# Requirement
For the data below, restate word for word only the lines from the line containing "Screen dimensions: 1602x898" through the line containing "You are a computer-use agent. The", both ends included.

# Records contained in a dataset
□ □ □

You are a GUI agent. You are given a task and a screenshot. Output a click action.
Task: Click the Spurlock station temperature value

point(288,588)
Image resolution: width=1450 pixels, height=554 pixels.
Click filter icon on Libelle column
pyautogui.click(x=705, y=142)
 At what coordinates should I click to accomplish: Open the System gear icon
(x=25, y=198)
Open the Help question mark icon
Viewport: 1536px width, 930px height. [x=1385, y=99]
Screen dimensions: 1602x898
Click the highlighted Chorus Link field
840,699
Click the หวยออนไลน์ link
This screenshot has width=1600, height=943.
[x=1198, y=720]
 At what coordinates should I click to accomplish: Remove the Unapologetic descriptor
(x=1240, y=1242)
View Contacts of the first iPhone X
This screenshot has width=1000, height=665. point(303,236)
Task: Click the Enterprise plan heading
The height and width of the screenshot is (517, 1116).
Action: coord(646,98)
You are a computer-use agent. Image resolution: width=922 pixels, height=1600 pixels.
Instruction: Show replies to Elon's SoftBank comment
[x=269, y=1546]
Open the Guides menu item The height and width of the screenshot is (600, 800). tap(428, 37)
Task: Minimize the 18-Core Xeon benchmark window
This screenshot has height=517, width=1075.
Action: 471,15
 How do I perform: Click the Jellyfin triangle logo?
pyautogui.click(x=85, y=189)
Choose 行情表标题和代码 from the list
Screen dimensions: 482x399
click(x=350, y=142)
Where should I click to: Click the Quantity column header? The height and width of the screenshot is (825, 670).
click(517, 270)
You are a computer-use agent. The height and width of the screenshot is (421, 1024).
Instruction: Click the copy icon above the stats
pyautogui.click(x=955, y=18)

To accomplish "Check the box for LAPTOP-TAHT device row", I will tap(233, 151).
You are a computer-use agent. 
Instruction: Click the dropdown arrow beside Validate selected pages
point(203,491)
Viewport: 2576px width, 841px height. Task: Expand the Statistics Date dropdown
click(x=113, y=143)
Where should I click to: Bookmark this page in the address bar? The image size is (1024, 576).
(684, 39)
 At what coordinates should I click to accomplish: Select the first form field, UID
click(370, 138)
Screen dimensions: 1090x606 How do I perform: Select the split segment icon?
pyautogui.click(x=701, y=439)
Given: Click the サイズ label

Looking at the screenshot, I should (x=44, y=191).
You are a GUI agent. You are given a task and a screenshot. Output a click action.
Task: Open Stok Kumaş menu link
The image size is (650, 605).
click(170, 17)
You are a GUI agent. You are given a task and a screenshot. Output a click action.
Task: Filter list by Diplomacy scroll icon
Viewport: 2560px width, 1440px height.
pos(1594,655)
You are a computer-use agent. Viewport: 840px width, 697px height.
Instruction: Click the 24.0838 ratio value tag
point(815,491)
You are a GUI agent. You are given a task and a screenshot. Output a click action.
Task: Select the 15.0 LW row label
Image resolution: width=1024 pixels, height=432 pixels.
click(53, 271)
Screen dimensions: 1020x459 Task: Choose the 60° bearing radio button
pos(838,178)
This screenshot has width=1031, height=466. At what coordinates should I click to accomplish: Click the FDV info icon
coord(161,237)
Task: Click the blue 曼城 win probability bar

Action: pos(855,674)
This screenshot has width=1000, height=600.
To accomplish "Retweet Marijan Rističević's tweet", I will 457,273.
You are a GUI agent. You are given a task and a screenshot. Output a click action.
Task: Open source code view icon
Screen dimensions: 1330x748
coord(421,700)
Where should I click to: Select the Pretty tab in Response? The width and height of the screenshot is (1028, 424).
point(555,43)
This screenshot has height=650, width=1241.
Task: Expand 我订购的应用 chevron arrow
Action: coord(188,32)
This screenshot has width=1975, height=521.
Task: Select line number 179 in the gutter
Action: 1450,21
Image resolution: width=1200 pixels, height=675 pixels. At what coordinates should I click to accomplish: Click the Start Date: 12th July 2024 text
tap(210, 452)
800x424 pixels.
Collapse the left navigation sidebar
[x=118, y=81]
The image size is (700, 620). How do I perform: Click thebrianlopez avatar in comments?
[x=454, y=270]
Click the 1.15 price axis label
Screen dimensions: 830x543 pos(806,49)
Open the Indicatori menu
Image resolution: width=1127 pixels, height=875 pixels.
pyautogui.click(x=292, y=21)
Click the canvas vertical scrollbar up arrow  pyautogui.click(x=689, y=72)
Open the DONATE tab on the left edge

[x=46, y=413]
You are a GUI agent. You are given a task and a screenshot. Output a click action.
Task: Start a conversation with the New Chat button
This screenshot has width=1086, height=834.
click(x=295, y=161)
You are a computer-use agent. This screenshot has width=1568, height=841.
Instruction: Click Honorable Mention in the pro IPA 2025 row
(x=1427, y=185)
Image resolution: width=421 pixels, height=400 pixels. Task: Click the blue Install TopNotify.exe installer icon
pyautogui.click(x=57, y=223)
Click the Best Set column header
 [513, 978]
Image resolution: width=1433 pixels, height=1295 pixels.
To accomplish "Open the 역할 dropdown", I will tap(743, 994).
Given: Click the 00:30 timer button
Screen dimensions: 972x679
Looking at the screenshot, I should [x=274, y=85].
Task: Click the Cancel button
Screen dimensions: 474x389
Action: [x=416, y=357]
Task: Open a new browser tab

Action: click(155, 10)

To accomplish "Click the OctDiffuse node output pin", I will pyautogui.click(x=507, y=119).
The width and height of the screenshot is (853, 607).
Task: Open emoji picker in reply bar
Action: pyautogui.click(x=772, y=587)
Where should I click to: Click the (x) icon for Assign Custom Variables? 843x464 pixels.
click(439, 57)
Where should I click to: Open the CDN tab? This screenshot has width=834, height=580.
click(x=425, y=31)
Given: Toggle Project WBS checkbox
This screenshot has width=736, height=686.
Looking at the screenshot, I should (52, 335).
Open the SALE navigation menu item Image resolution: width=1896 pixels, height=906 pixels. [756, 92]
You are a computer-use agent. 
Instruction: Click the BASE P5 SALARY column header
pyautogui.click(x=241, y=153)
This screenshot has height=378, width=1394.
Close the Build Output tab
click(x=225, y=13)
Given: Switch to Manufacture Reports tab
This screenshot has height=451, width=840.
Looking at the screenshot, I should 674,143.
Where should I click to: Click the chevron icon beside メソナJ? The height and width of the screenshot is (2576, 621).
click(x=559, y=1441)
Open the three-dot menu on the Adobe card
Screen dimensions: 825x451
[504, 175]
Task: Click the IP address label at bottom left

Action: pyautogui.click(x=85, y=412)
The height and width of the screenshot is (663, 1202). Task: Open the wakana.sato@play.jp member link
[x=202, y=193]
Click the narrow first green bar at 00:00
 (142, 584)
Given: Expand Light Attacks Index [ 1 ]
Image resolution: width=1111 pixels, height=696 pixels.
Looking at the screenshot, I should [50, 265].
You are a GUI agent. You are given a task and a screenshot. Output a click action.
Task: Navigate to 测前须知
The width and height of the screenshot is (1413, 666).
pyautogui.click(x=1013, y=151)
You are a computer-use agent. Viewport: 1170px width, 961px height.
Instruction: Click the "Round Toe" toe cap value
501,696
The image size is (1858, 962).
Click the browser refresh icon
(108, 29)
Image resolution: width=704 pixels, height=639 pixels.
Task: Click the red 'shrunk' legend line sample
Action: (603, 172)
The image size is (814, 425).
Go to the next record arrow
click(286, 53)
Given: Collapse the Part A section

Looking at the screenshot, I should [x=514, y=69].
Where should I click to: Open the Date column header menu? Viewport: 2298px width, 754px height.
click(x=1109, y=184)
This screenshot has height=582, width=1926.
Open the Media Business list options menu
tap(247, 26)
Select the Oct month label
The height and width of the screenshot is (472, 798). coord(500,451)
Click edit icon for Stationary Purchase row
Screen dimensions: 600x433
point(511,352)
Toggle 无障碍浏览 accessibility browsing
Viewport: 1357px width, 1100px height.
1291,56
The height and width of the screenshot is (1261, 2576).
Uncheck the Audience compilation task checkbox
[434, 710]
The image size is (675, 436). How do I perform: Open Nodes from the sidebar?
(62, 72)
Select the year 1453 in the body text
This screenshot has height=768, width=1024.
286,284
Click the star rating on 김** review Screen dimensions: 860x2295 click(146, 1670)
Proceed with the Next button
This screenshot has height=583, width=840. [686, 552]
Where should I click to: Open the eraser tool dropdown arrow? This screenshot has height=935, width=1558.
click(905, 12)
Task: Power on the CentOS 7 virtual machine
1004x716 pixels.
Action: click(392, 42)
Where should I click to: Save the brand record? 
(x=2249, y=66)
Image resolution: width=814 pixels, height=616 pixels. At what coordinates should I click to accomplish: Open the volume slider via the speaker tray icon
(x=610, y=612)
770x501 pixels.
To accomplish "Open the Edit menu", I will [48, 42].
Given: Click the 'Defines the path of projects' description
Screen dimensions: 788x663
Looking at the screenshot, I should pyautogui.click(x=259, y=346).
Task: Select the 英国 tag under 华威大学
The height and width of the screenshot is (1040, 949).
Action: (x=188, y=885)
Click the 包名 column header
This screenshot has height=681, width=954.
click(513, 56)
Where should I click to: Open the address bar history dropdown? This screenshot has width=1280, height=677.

□ □ □

# Your response
Screen dimensions: 1602x898
Click the highlighted Chorus Link field
840,699
Click the หวยออนไลน์ link
This screenshot has width=1600, height=943.
[x=1198, y=720]
 At what coordinates should I click to accomplish: Remove the Unapologetic descriptor
(x=1240, y=1242)
View Contacts of the first iPhone X
This screenshot has width=1000, height=665. point(303,236)
Task: Click the Enterprise plan heading
The height and width of the screenshot is (517, 1116).
Action: coord(646,98)
You are a computer-use agent. Image resolution: width=922 pixels, height=1600 pixels.
Instruction: Show replies to Elon's SoftBank comment
[x=269, y=1546]
Open the Guides menu item The height and width of the screenshot is (600, 800). tap(428, 37)
Task: Minimize the 18-Core Xeon benchmark window
This screenshot has height=517, width=1075.
Action: 471,15
 How do I perform: Click the Jellyfin triangle logo?
pyautogui.click(x=85, y=189)
Choose 行情表标题和代码 from the list
Screen dimensions: 482x399
click(x=350, y=142)
Where should I click to: Click the Quantity column header? The height and width of the screenshot is (825, 670).
click(517, 270)
You are a computer-use agent. The height and width of the screenshot is (421, 1024).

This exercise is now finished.